WHAT TO PRODUCE> A verbatim copy of the full data, with no pictures, is the expected answer.

•••••

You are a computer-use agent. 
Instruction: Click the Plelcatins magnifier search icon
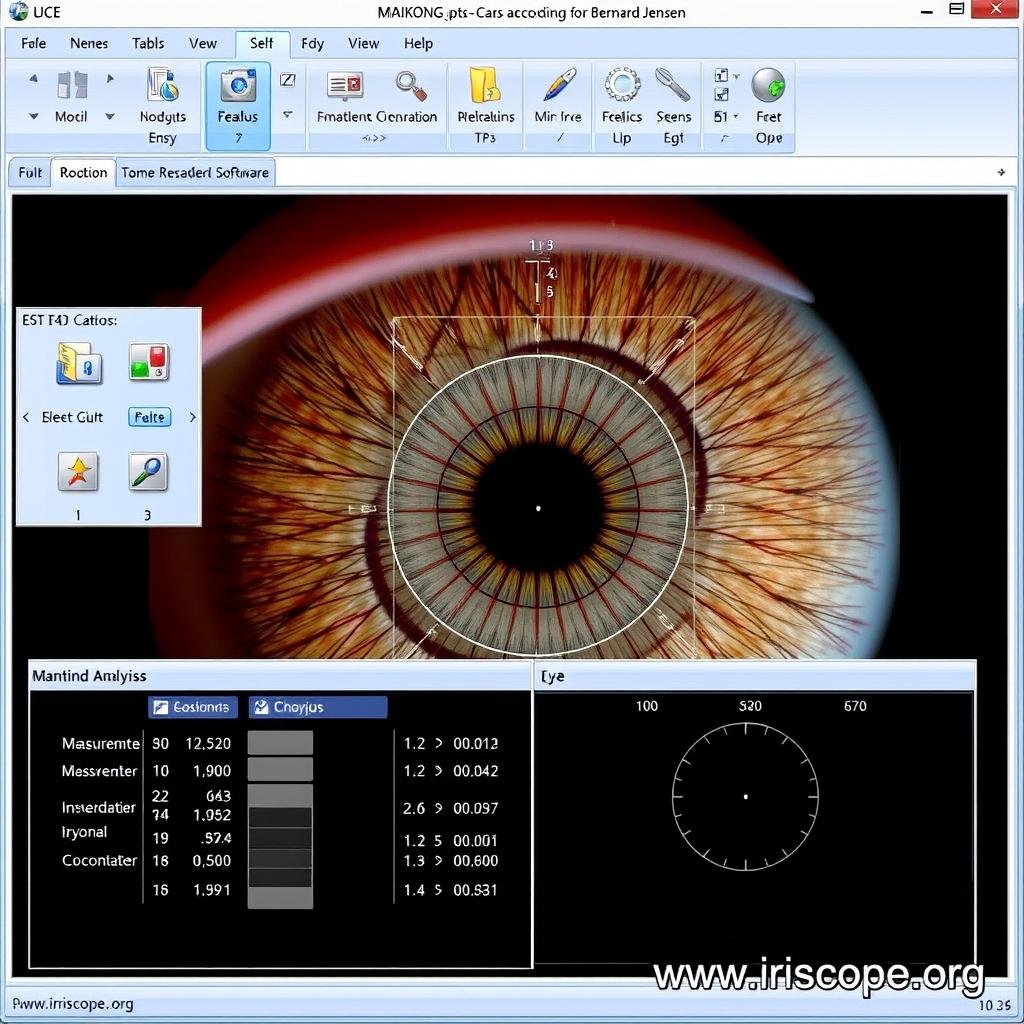pyautogui.click(x=411, y=88)
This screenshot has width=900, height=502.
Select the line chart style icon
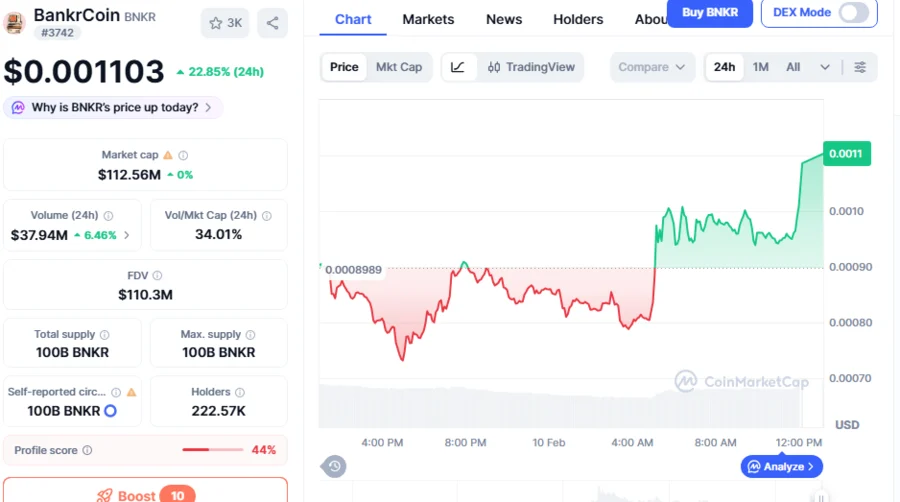457,67
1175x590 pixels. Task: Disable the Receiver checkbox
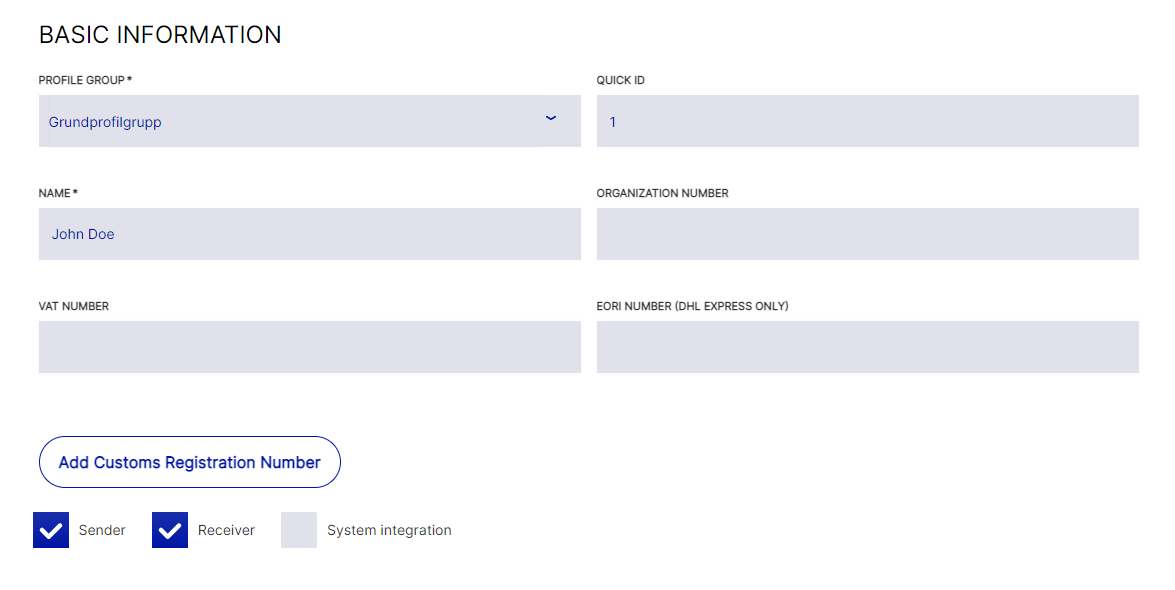pyautogui.click(x=170, y=530)
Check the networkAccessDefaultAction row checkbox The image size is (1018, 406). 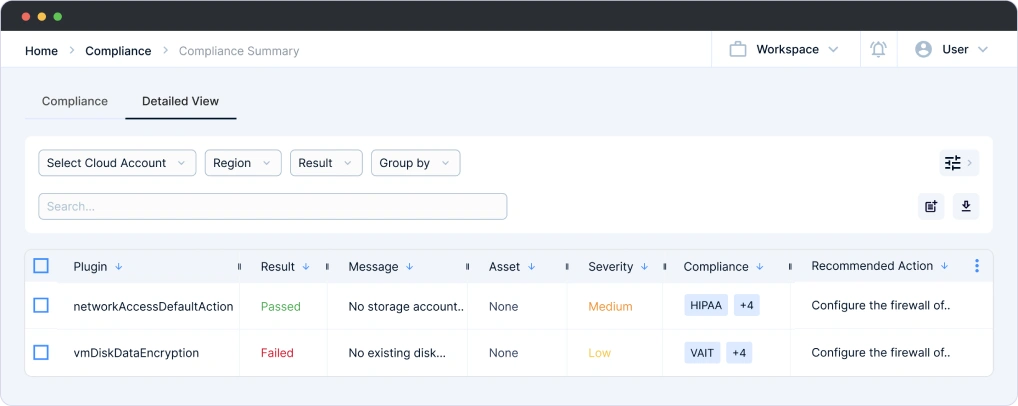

•••••

OUTPUT OF THE EXERCISE>
You are a computer-use agent. 
Instruction: Click the Plelcatins magnifier search icon
pyautogui.click(x=411, y=88)
This screenshot has width=900, height=502.
Select the line chart style icon
457,67
1175x590 pixels. Task: Disable the Receiver checkbox
pyautogui.click(x=170, y=530)
Check the networkAccessDefaultAction row checkbox The image size is (1018, 406). 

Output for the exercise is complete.